C'è un crimine che Saddam Hussein non ha commesso? Il più grave di tutti può essere la guerra genocida contro i curdi stanziati nelle aree rurali dell'Iraq che ebbe luogo nel 1988, portando alla morte di almeno cinquantamila persone. Grazie a più di oltre diciotto tonnellate dei documenti ufficiali iracheni, circa quattro milioni in tutto, di cui i curdi erano entrati in possesso e avevano inviato agli Stati Uniti in seguito alla guerra del Kuwait, noi sappiamo tutto nei minimi dettagli. A livello di documentazione di uno stato totalitario, questa scoperta può superare i documenti nazisti sequestrati nel 1945. Nel volume leggiamo delle otto fasi della campagna al-Anfal (in arabo, al-anfal significa "il bottino", campagna nota anche come il genocidio curdo, N.d.T.), apprendiamo i dettagli di ogni attacco e l'identità di molti criminali di guerra.
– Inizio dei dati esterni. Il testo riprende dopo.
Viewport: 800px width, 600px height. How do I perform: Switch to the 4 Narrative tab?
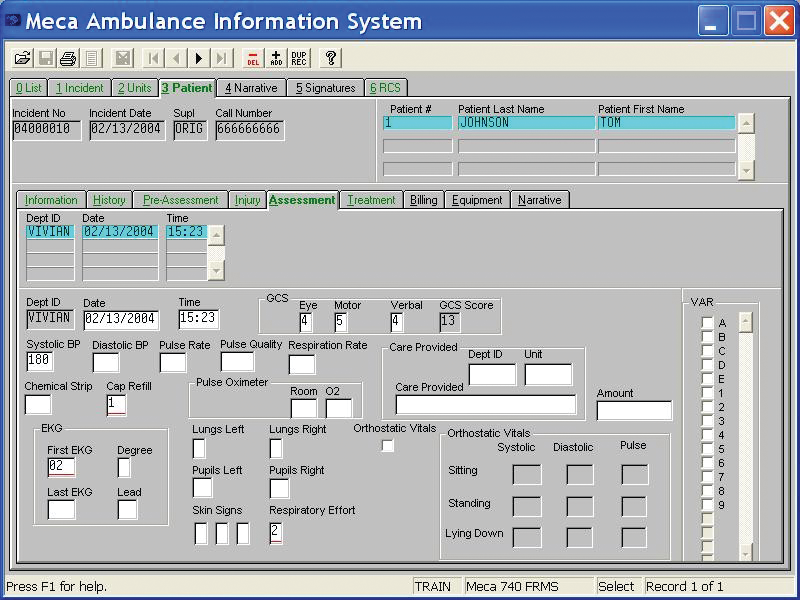251,88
L'analogia nazista viene anche in mente per quanto concerne i dettagli. Le stesse procedure burocratiche paralizzanti; la stessa struttura eufemistica, consistente nell'attenuare la brutalità, lo stesso processo diviso in tre parti: di delimitazione, concentrazione [della popolazione curda] e annientamento delle vittime; e la stessa indifferenza verso l'opinione straniera. Per quanto riguarda quest'ultimo punto, Ali Hassan al-Majiid, parente di Saddam che dirigeva l'operazione, nel maggio 1988 annunciò: "Li ucciderò tutti con le armi chimiche! Chi potrà dire niente? La comunità internazionale? Vadano a quel paese! La comunità internazionale e quelli che li ascoltano!"
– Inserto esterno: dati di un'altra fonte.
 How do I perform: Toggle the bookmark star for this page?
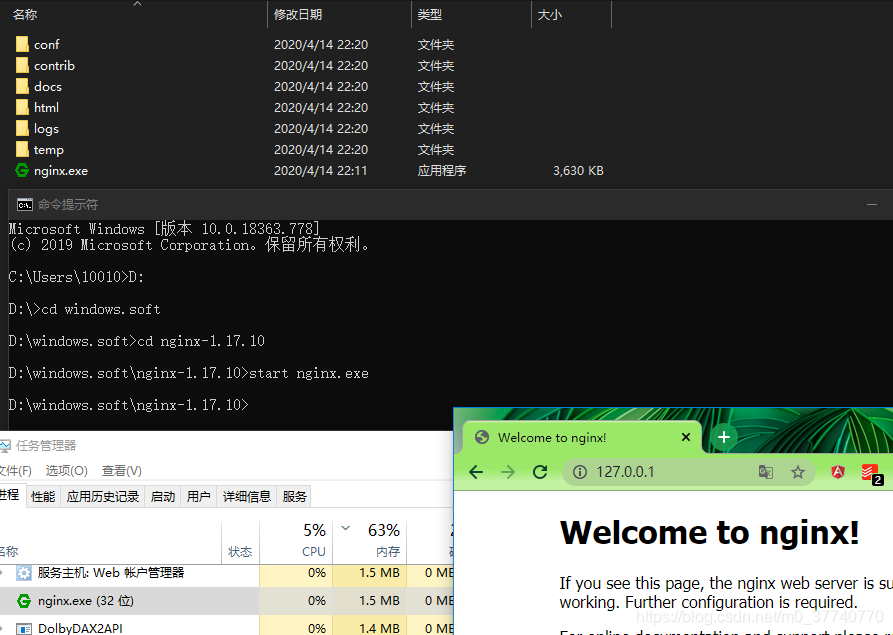point(797,471)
Il volume Il crimine di genocidio dell'Iraq offre un dettagliato, lucido e incontestabile caso contro il regime di Baghdad, ricostruendo la storia della campagna di al-Anfal e collocandola nel contesto della politica irachena. Tutti quelli che hanno partecipato a questo progetto esemplare, tra cui Peter Galbraith e Kanan Makiya, meritano la gratitudine di un'umanità addolorata.